Non c’è un chilometraggio fisso, ma dipende dall’auto in questione e dal tipo di olio inserito.

Oggi talvolta è l’auto stessa che indica il cambio di olio, grazie a sensori particolari che suggeriscono, tramite l’accensione di un avviso sul cruscotto o l’accensione di una spia, che è necessario recarsi in officina per provvedere al cambio dell’olio. L’olio lavora, lubrifica e circolando continuamente all’interno di appositi circuiti all’interno del motore, perde alla lunga il suo potere lubrificante, raccogliendo “impurità” e cambiando anche di colore. Ci sono vetture che richiedono il cambio olio ogni 15 mila km, altre ogni 20 mila, altre ancora ogni 30 mila o comunque ogni 2 anni. E’ bene però non superare la quota di 30-35 mila km e l’ideale sarebbe cambiare l’olio almeno una volta all’anno, soprattutto in vetture più datate, indipendentemente dai chilometri.

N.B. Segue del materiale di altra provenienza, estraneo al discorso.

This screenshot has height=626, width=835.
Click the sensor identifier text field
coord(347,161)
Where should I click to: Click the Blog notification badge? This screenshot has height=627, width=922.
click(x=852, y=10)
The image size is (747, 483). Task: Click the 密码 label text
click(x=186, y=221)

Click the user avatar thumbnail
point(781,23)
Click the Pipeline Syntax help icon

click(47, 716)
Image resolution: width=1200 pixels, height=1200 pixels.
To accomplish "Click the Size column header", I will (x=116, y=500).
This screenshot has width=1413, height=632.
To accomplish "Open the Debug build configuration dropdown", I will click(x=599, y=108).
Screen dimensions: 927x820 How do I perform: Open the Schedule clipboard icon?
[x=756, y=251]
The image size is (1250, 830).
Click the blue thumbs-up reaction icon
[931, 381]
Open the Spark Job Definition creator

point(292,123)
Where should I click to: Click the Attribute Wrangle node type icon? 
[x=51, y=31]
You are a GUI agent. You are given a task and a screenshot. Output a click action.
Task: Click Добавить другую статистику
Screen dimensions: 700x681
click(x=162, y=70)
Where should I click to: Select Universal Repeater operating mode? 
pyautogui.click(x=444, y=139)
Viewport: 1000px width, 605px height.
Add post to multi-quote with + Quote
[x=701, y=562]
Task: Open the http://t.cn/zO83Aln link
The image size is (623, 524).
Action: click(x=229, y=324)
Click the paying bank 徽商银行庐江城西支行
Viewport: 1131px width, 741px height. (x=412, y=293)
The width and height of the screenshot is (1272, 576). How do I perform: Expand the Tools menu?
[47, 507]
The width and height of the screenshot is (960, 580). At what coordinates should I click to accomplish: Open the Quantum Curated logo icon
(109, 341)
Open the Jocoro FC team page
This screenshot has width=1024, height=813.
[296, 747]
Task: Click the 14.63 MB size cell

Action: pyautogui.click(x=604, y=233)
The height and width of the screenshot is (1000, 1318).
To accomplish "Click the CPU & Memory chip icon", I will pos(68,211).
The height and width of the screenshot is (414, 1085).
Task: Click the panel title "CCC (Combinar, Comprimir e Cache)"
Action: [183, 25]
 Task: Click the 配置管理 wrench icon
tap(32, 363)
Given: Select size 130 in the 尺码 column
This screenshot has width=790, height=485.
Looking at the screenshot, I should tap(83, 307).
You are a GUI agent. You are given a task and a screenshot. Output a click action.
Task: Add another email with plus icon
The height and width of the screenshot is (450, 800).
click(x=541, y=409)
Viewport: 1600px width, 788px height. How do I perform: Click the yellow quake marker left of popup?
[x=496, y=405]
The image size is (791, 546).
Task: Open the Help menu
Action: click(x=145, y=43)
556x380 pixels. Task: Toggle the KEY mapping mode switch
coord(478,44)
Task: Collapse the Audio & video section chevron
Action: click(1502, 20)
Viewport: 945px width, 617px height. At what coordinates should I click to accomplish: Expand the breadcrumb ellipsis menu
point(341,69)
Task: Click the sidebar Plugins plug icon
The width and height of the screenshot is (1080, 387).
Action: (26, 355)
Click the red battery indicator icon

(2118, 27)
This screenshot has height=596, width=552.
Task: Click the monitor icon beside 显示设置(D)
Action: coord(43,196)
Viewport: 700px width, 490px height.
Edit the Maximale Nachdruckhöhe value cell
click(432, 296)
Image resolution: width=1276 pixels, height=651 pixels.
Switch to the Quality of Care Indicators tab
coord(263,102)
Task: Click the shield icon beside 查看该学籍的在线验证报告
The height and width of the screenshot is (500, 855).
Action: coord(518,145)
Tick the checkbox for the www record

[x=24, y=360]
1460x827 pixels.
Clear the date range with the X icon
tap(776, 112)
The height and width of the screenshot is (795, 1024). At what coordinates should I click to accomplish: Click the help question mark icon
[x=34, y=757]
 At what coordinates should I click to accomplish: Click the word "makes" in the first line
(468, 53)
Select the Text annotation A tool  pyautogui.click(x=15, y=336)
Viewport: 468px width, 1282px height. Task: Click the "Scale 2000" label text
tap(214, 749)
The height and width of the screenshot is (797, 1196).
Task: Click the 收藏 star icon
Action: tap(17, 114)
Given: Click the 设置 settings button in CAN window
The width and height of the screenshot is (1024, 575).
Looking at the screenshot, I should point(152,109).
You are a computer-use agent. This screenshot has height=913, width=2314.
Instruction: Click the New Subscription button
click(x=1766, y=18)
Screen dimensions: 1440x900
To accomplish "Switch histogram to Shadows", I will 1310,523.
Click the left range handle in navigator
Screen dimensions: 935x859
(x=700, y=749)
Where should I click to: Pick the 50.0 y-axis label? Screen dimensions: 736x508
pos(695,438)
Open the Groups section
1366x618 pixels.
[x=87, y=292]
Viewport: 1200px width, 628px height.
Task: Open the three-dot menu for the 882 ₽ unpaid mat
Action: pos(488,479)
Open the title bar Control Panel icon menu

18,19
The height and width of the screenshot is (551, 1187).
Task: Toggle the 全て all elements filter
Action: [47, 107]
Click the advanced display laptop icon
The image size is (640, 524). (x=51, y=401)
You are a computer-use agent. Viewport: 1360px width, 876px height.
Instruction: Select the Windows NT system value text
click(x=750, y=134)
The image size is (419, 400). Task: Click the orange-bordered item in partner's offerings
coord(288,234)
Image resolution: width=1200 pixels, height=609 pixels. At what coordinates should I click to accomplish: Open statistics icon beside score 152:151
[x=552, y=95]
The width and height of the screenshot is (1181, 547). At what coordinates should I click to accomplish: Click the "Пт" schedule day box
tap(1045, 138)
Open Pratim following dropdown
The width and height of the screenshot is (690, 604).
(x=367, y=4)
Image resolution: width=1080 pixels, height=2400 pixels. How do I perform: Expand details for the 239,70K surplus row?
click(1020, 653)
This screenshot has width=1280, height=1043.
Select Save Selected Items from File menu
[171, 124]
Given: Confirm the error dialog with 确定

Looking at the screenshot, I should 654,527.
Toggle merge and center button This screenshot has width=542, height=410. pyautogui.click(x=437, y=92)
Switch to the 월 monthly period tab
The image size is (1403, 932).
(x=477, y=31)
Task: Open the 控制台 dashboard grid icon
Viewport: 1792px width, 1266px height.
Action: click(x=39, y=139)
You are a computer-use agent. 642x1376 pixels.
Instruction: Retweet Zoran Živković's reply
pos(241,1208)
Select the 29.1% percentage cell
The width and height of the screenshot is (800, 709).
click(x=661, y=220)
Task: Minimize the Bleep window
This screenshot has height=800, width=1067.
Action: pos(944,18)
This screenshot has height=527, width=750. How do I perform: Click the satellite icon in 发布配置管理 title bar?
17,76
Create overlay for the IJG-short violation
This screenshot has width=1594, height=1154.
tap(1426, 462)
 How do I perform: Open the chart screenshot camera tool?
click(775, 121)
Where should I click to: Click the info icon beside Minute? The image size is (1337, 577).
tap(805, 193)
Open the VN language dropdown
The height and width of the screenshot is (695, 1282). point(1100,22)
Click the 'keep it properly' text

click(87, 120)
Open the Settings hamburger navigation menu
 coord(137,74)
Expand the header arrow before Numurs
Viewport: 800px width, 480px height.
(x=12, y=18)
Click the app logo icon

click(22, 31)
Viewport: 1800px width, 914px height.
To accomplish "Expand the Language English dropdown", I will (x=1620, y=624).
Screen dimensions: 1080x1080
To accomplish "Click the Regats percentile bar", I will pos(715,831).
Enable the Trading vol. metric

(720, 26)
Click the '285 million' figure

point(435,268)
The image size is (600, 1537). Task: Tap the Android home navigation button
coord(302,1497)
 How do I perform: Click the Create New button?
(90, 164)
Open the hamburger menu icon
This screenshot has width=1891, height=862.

Per auto di una quindicina di anni, si può mantenere un intervallo di sostituzione del lubrificante pari a circa 8-10 mila km, mentre in vetture più moderne si può anche pensare di allungare di qualche migliaio di km la sostituzione.

Se il veicolo viene utilizzato spesso per spostamenti brevi, o comunque su percorsi impegnativi, è meglio procedere al cambio olio con maggiore frequenza, dato che siccome il motore è sottoposto a maggiori sforzi, una migliore lubrificazione ne garantisce una maggior durata e un miglior rendimento.

Il consiglio è quello di cambiare anche i filtri ogni qual volta si cambia l’olio, il quale deve rispettare le specifiche indicate dalla casa costruttrice del veicolo.